### The exercise
Reproduce the data below without any alteration, from the line containing "Where should I click to: Click the underlined" up to and including the line containing "tap(560, 264)".

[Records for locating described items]
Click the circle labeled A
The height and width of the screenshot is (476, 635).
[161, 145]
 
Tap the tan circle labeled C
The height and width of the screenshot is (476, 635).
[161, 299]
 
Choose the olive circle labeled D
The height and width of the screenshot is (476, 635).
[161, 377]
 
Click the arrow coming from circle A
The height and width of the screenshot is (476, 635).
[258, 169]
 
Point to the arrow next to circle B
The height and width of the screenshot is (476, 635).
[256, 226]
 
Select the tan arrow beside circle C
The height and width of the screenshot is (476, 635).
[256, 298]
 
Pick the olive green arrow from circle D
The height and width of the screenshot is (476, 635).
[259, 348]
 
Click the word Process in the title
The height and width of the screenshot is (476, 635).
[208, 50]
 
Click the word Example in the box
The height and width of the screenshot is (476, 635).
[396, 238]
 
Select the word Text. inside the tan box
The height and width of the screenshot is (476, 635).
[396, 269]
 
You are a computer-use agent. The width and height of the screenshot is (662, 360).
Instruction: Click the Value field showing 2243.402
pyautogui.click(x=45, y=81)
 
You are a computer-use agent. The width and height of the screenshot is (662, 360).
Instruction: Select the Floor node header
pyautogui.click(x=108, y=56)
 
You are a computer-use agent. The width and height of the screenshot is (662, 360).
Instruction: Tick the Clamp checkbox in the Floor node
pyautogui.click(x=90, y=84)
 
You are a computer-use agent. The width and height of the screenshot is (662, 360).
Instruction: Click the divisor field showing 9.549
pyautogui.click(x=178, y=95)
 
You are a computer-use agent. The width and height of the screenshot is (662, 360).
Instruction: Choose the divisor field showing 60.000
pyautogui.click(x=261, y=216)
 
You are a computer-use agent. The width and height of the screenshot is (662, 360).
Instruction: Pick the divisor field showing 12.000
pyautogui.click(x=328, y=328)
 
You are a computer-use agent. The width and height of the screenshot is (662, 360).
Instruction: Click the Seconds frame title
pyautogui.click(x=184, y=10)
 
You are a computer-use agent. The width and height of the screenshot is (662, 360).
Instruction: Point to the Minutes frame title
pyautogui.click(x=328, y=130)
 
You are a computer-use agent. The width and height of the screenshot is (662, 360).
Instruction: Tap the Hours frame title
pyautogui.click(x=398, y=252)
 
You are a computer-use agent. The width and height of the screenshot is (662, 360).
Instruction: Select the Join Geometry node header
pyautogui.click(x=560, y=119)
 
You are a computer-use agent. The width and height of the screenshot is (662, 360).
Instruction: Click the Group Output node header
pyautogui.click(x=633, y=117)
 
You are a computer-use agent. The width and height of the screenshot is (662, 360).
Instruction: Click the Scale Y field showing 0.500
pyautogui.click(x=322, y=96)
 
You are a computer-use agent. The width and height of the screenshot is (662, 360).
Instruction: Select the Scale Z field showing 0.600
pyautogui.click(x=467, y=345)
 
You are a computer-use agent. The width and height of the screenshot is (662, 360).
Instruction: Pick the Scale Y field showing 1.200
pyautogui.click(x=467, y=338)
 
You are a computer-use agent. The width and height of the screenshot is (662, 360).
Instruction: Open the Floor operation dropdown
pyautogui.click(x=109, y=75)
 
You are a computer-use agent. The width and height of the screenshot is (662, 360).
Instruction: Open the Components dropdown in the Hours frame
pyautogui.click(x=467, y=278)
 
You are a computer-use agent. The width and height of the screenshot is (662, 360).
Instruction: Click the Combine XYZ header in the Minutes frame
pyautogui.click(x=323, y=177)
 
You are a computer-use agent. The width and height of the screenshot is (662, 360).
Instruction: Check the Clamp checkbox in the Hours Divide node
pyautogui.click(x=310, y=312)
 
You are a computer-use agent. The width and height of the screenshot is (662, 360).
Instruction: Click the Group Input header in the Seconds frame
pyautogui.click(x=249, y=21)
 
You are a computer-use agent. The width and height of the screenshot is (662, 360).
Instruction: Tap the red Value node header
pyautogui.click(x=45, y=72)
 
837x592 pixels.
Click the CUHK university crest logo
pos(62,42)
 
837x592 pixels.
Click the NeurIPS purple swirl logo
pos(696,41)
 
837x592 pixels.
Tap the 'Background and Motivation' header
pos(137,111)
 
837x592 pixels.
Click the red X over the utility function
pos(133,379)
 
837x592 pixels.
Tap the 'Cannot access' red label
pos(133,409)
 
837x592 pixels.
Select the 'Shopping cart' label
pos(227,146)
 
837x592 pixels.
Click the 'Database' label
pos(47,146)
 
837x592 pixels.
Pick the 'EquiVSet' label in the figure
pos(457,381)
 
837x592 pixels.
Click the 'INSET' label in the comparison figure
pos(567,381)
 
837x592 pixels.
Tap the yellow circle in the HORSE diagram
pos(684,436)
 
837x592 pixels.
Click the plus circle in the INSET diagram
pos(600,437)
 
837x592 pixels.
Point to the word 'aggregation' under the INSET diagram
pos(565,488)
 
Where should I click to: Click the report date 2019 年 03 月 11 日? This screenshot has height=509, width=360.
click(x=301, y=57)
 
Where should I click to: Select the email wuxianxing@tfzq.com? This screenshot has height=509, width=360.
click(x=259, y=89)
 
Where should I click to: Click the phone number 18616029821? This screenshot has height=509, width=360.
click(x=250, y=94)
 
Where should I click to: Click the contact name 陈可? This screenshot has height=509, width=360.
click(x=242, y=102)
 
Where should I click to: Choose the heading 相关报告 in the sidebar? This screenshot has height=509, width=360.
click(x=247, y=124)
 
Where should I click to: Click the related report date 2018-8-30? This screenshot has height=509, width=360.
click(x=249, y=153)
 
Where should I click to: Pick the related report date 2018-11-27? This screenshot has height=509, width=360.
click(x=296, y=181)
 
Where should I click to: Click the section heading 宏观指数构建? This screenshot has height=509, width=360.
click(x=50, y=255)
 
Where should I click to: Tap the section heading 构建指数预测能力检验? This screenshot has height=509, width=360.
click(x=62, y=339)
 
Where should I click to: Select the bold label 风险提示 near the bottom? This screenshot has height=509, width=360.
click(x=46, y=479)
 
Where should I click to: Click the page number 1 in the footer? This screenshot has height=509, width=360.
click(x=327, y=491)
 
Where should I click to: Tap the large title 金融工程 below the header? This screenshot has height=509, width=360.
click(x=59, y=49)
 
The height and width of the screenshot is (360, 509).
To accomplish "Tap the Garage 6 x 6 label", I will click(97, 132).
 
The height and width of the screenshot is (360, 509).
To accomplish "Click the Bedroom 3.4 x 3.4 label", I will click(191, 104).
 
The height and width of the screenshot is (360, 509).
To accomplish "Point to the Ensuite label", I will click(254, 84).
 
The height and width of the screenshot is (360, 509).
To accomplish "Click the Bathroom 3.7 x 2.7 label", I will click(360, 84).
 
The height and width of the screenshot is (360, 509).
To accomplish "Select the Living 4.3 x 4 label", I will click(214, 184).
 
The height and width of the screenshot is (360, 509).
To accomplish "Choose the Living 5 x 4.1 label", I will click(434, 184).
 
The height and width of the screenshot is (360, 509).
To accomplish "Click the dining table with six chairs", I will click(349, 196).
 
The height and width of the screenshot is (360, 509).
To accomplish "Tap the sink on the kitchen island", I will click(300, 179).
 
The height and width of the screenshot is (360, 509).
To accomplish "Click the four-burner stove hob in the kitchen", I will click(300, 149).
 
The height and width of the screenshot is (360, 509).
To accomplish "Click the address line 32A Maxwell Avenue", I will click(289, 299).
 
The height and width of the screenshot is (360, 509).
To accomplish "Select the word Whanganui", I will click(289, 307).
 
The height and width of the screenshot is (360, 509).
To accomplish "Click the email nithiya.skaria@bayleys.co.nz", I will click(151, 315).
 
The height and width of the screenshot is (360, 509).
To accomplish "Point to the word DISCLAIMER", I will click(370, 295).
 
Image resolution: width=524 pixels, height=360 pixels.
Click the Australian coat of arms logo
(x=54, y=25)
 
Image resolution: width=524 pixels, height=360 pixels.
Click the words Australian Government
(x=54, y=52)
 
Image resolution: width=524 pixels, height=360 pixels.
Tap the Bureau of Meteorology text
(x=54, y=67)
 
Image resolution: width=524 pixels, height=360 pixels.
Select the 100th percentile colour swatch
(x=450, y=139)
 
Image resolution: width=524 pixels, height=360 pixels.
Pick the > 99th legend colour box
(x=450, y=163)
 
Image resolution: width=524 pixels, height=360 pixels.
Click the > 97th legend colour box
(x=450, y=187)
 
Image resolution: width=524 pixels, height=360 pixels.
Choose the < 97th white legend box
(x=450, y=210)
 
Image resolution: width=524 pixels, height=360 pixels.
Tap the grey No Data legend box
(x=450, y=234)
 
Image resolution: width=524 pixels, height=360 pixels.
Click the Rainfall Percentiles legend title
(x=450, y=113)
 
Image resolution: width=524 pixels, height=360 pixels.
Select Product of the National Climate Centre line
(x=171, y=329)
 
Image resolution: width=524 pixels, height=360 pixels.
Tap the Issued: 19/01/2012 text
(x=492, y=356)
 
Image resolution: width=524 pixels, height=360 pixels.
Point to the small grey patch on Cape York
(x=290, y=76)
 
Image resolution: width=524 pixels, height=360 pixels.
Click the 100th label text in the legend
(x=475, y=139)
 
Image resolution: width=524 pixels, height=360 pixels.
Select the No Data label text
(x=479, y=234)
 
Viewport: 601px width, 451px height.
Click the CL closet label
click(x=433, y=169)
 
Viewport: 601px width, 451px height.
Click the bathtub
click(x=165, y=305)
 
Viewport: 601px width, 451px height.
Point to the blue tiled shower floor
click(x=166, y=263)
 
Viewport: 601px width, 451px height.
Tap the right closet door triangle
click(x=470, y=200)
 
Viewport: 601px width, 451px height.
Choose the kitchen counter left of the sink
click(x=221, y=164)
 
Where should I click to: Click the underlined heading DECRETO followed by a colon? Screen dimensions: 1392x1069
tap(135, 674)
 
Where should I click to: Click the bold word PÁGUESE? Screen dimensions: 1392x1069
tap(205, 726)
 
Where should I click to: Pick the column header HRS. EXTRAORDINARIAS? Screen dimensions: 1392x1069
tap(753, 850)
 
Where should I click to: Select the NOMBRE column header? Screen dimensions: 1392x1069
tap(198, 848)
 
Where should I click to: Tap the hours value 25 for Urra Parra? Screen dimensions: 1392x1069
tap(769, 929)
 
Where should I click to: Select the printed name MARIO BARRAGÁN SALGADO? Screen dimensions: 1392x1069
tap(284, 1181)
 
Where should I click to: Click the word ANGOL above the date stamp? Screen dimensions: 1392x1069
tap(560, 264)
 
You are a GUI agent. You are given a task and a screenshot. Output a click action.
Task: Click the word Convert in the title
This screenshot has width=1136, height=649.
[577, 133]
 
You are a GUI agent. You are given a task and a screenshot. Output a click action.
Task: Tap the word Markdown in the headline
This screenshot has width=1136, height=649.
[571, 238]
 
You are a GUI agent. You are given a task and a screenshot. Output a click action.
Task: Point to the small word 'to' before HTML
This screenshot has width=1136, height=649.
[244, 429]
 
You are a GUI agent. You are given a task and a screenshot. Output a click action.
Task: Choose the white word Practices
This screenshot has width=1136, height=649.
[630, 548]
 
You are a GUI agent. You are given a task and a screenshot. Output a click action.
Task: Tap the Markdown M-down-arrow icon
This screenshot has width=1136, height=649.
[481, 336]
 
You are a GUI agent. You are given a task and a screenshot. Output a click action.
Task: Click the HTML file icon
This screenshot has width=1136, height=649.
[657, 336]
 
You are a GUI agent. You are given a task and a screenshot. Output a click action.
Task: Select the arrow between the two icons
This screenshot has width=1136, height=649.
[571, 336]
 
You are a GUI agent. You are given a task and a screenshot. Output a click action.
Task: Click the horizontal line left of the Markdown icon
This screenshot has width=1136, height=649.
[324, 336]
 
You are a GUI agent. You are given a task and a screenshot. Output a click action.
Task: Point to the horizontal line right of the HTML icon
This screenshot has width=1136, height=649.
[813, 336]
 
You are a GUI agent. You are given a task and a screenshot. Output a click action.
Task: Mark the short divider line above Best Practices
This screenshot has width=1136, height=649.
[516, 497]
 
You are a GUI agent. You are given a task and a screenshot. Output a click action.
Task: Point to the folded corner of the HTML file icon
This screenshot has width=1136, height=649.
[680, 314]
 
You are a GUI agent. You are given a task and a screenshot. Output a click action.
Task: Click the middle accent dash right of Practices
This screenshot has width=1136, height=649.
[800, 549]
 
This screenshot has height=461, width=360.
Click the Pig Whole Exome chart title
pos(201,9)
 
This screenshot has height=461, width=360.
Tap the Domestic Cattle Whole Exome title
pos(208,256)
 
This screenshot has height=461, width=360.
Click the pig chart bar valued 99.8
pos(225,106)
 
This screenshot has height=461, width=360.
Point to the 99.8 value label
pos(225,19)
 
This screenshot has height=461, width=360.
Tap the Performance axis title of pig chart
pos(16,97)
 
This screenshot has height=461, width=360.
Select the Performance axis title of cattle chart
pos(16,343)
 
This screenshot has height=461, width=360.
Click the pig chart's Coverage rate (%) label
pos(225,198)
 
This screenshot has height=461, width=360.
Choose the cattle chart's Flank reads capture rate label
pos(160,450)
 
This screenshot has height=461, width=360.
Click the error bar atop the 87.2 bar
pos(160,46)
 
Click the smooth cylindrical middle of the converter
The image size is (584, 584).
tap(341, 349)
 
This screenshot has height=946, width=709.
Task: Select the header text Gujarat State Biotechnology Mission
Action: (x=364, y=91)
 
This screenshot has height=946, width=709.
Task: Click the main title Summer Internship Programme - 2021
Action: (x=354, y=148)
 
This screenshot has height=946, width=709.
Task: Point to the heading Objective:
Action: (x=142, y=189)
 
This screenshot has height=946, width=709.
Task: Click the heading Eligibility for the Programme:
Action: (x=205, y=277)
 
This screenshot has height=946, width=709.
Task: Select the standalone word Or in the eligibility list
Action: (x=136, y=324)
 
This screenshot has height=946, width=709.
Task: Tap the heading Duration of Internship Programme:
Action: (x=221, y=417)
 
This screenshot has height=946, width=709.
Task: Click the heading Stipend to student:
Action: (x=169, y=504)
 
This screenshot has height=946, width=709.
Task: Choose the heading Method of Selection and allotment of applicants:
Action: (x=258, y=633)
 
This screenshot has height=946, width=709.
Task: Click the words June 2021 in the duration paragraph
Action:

### Result of the exercise
Where should I click to: Click the underlined heading DECRETO followed by a colon? Screen dimensions: 1392x1069
tap(135, 674)
 
Where should I click to: Click the bold word PÁGUESE? Screen dimensions: 1392x1069
tap(205, 726)
 
Where should I click to: Pick the column header HRS. EXTRAORDINARIAS? Screen dimensions: 1392x1069
tap(753, 850)
 
Where should I click to: Select the NOMBRE column header? Screen dimensions: 1392x1069
tap(198, 848)
 
Where should I click to: Tap the hours value 25 for Urra Parra? Screen dimensions: 1392x1069
tap(769, 929)
 
Where should I click to: Select the printed name MARIO BARRAGÁN SALGADO? Screen dimensions: 1392x1069
tap(284, 1181)
 
Where should I click to: Click the word ANGOL above the date stamp? Screen dimensions: 1392x1069
tap(560, 264)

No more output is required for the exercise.